人が経験するのは,おしなべて有限で,従って相対的なことに限られます。絶対,無限,無というものを自我が具体的に捉えることは原理的に不可能ですが,宇宙に思いをはせているときに感じるめまいは,宇宙の無限あるいは無に触れたということではないかと思います。

自然はそれ自体で完結し,充足する完全なものに見えます。完全,絶対,無限,無というものは,自然の属性であり,人間が直接体験できる範疇を越えています。

愛は生きようとする力です。憎しみは滅びようとする力です。愛と憎しみとが心の内部で,あるいは人と人との間で激突し,愛が勝利を収めるか,憎しみが勝利を収めるか,それによって方向が定まっていきます。しだいに愛が優勢になれば,心の光がまします。しだいに憎しみが優勢になれば,心の闇がまします。人はしばしば地獄を生き,時に天国を垣間見ます。

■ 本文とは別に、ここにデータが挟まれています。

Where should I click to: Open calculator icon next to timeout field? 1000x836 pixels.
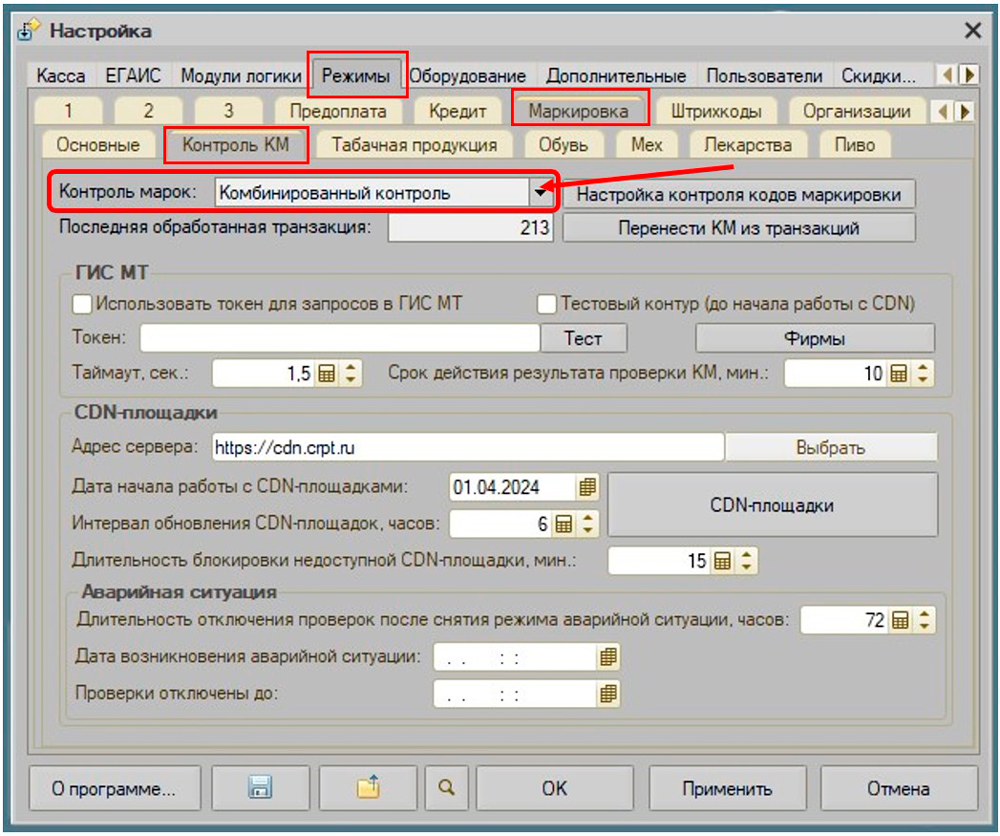326,374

人は対立するものを止揚することでより高次の段階にいたるか,あるいはその闘争に敗れて低次の段階に転落するかです。

いずれにしても,人はやがて闇そのものに覆われ,人としての終焉を向かえ,自然に帰ります。もともと生まれ出てきたところへ戻るのです。終焉を向かえるまでのそれぞれの個の心の様態の軌跡には,光りの方向に上昇しているのか,闇の方向に下降しているのか,あるいは気晴らしをしながら待機しているのか,それぞれです。

先に上げた,母親に小児的に依存している青年の場合,母親が人生の終焉を向かえたあと,どういう人生が待っているのでしょう。彼を支えるものが彼自身の心の内部になければ,彼は人生の拠り所を失うでしょう。母親との密着した関係が青年の心の発達を阻止している要因である可能性は,小さくはありません。そうであれば母親の息子への愛情は,彼を本当の意味で助けるものではなかったどころか,大変残酷なことをしていることになるといわざるを得ません。

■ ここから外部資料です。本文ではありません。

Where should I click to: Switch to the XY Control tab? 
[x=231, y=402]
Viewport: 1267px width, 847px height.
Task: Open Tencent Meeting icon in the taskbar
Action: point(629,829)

愛情の当否を判定する能力と権限は人間にはないといいましたが,母親の愛情が本物であれば,愛を受けた子供の心の内部に心の中心が生起するのを助けると思います(母親だけがこの鍵を握っているわけではありませんが)。自分の心の中に,自分を支える拠り所が確かなものとして感得されていることは,人生を地獄化させないための要件です。それがあれば,ダルマのように,何かのストレスでぐらりと傾いても,ほどなく起き上がれるのです。人生の難所でつぶれるか,たくましく乗り越えるかを分けるものが,いま述べた意味での心の中心です。

依存心が度外れに強ければ,その子の親は,愛情において欠けるものがあるかもしれません。